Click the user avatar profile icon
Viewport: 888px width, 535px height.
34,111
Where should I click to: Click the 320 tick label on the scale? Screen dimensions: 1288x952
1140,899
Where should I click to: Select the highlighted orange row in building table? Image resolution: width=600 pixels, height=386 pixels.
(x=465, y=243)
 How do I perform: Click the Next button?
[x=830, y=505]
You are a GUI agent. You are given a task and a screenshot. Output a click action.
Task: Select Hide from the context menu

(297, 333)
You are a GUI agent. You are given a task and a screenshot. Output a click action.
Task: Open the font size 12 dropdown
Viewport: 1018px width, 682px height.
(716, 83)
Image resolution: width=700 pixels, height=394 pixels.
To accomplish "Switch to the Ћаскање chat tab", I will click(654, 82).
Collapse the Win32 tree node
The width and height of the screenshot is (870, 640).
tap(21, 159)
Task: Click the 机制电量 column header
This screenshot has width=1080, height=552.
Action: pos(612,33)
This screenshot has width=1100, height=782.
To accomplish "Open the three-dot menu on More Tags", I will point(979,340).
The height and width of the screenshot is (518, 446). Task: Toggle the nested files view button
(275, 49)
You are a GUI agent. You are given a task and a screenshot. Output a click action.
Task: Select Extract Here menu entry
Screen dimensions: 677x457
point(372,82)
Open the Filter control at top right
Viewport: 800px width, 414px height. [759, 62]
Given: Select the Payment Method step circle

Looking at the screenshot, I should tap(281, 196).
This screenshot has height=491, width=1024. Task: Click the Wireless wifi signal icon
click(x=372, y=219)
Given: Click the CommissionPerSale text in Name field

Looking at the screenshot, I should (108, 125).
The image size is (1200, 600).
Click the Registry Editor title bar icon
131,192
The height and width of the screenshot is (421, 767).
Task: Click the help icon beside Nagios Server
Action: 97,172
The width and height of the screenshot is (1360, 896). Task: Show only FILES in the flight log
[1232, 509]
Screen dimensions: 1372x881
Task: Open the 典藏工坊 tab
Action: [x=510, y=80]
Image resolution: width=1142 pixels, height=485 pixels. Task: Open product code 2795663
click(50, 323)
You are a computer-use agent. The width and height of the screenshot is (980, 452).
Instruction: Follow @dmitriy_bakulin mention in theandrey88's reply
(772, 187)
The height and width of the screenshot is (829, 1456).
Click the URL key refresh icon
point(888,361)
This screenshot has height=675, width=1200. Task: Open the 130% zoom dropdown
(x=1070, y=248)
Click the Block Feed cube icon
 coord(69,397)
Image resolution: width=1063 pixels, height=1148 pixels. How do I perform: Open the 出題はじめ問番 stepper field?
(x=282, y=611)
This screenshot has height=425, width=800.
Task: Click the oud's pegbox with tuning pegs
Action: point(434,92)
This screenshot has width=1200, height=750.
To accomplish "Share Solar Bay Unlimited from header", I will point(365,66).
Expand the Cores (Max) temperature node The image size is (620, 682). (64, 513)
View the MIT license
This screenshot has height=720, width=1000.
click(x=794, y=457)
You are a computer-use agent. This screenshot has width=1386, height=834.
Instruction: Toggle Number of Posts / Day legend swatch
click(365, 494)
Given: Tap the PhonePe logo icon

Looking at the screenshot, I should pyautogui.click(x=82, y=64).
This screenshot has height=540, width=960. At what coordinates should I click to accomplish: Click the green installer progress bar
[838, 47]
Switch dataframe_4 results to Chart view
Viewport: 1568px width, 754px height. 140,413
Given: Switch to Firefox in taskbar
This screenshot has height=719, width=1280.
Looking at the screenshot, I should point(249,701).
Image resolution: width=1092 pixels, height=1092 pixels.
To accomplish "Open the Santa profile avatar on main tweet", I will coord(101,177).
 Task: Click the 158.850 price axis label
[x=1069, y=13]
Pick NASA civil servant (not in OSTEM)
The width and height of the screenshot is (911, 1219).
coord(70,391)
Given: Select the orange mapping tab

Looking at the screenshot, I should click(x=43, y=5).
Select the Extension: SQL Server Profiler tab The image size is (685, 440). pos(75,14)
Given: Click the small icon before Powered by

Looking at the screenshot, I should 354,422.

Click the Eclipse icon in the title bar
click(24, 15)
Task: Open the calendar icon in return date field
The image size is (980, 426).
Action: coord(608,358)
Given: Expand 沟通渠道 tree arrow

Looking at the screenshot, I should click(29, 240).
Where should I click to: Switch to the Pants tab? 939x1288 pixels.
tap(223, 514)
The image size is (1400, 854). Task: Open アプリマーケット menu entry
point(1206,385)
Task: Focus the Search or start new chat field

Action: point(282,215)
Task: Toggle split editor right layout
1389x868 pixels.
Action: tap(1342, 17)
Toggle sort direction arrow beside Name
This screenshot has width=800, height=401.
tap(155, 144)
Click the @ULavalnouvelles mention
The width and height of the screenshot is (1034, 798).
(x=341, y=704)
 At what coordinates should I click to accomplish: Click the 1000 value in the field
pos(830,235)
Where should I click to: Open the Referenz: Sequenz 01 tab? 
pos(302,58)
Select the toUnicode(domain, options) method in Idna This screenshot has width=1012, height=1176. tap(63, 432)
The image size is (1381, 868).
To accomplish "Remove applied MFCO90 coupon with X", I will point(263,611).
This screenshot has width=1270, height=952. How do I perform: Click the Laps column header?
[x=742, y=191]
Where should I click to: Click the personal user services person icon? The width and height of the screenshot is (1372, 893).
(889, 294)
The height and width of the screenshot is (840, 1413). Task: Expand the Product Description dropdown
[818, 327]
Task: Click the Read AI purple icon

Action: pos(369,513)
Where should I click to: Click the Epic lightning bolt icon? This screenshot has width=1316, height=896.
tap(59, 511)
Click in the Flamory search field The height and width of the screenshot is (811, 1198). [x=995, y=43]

- [TASK PROMPT]: Reproduce all of the records above, swapping every occurrence of "Where should I click to" for "Where do I click to" and leaving everything else unchanged.

- [EXERCISE SOLUTION]:
Click the user avatar profile icon
Viewport: 888px width, 535px height.
34,111
Where do I click to: Click the 320 tick label on the scale? Screen dimensions: 1288x952
1140,899
Where do I click to: Select the highlighted orange row in building table? Image resolution: width=600 pixels, height=386 pixels.
(x=465, y=243)
 How do I perform: Click the Next button?
[x=830, y=505]
You are a GUI agent. You are given a task and a screenshot. Output a click action.
Task: Select Hide from the context menu

(297, 333)
You are a GUI agent. You are given a task and a screenshot. Output a click action.
Task: Open the font size 12 dropdown
Viewport: 1018px width, 682px height.
(716, 83)
Image resolution: width=700 pixels, height=394 pixels.
To accomplish "Switch to the Ћаскање chat tab", I will click(654, 82).
Collapse the Win32 tree node
The width and height of the screenshot is (870, 640).
tap(21, 159)
Task: Click the 机制电量 column header
This screenshot has width=1080, height=552.
Action: pos(612,33)
This screenshot has width=1100, height=782.
To accomplish "Open the three-dot menu on More Tags", I will point(979,340).
The height and width of the screenshot is (518, 446). Task: Toggle the nested files view button
(275, 49)
You are a GUI agent. You are given a task and a screenshot. Output a click action.
Task: Select Extract Here menu entry
Screen dimensions: 677x457
point(372,82)
Open the Filter control at top right
Viewport: 800px width, 414px height. [759, 62]
Given: Select the Payment Method step circle

Looking at the screenshot, I should tap(281, 196).
This screenshot has height=491, width=1024. Task: Click the Wireless wifi signal icon
click(x=372, y=219)
Given: Click the CommissionPerSale text in Name field

Looking at the screenshot, I should (108, 125).
The image size is (1200, 600).
Click the Registry Editor title bar icon
131,192
The height and width of the screenshot is (421, 767).
Task: Click the help icon beside Nagios Server
Action: 97,172
The width and height of the screenshot is (1360, 896). Task: Show only FILES in the flight log
[1232, 509]
Screen dimensions: 1372x881
Task: Open the 典藏工坊 tab
Action: [x=510, y=80]
Image resolution: width=1142 pixels, height=485 pixels. Task: Open product code 2795663
click(50, 323)
You are a computer-use agent. The width and height of the screenshot is (980, 452).
Instruction: Follow @dmitriy_bakulin mention in theandrey88's reply
(772, 187)
The height and width of the screenshot is (829, 1456).
Click the URL key refresh icon
point(888,361)
This screenshot has height=675, width=1200. Task: Open the 130% zoom dropdown
(x=1070, y=248)
Click the Block Feed cube icon
 coord(69,397)
Image resolution: width=1063 pixels, height=1148 pixels. How do I perform: Open the 出題はじめ問番 stepper field?
(x=282, y=611)
This screenshot has height=425, width=800.
Task: Click the oud's pegbox with tuning pegs
Action: point(434,92)
This screenshot has width=1200, height=750.
To accomplish "Share Solar Bay Unlimited from header", I will point(365,66).
Expand the Cores (Max) temperature node The image size is (620, 682). (64, 513)
View the MIT license
This screenshot has height=720, width=1000.
click(x=794, y=457)
You are a computer-use agent. This screenshot has width=1386, height=834.
Instruction: Toggle Number of Posts / Day legend swatch
click(365, 494)
Given: Tap the PhonePe logo icon

Looking at the screenshot, I should pyautogui.click(x=82, y=64).
This screenshot has height=540, width=960. At what coordinates should I click to accomplish: Click the green installer progress bar
[838, 47]
Switch dataframe_4 results to Chart view
Viewport: 1568px width, 754px height. 140,413
Given: Switch to Firefox in taskbar
This screenshot has height=719, width=1280.
Looking at the screenshot, I should point(249,701).
Image resolution: width=1092 pixels, height=1092 pixels.
To accomplish "Open the Santa profile avatar on main tweet", I will coord(101,177).
 Task: Click the 158.850 price axis label
[x=1069, y=13]
Pick NASA civil servant (not in OSTEM)
The width and height of the screenshot is (911, 1219).
coord(70,391)
Given: Select the orange mapping tab

Looking at the screenshot, I should click(x=43, y=5).
Select the Extension: SQL Server Profiler tab The image size is (685, 440). pos(75,14)
Given: Click the small icon before Powered by

Looking at the screenshot, I should 354,422.

Click the Eclipse icon in the title bar
click(24, 15)
Task: Open the calendar icon in return date field
The image size is (980, 426).
Action: coord(608,358)
Given: Expand 沟通渠道 tree arrow

Looking at the screenshot, I should click(29, 240).
Where do I click to: Switch to the Pants tab? 939x1288 pixels.
tap(223, 514)
The image size is (1400, 854). Task: Open アプリマーケット menu entry
point(1206,385)
Task: Focus the Search or start new chat field

Action: point(282,215)
Task: Toggle split editor right layout
1389x868 pixels.
Action: tap(1342, 17)
Toggle sort direction arrow beside Name
This screenshot has width=800, height=401.
tap(155, 144)
Click the @ULavalnouvelles mention
The width and height of the screenshot is (1034, 798).
(x=341, y=704)
 At what coordinates should I click to accomplish: Click the 1000 value in the field
pos(830,235)
Where do I click to: Open the Referenz: Sequenz 01 tab? 
pos(302,58)
Select the toUnicode(domain, options) method in Idna This screenshot has width=1012, height=1176. tap(63, 432)
The image size is (1381, 868).
To accomplish "Remove applied MFCO90 coupon with X", I will point(263,611).
This screenshot has width=1270, height=952. How do I perform: Click the Laps column header?
[x=742, y=191]
Where do I click to: Click the personal user services person icon? The width and height of the screenshot is (1372, 893).
(889, 294)
The height and width of the screenshot is (840, 1413). Task: Expand the Product Description dropdown
[818, 327]
Task: Click the Read AI purple icon

Action: pos(369,513)
Where do I click to: Click the Epic lightning bolt icon? This screenshot has width=1316, height=896.
tap(59, 511)
Click in the Flamory search field The height and width of the screenshot is (811, 1198). [x=995, y=43]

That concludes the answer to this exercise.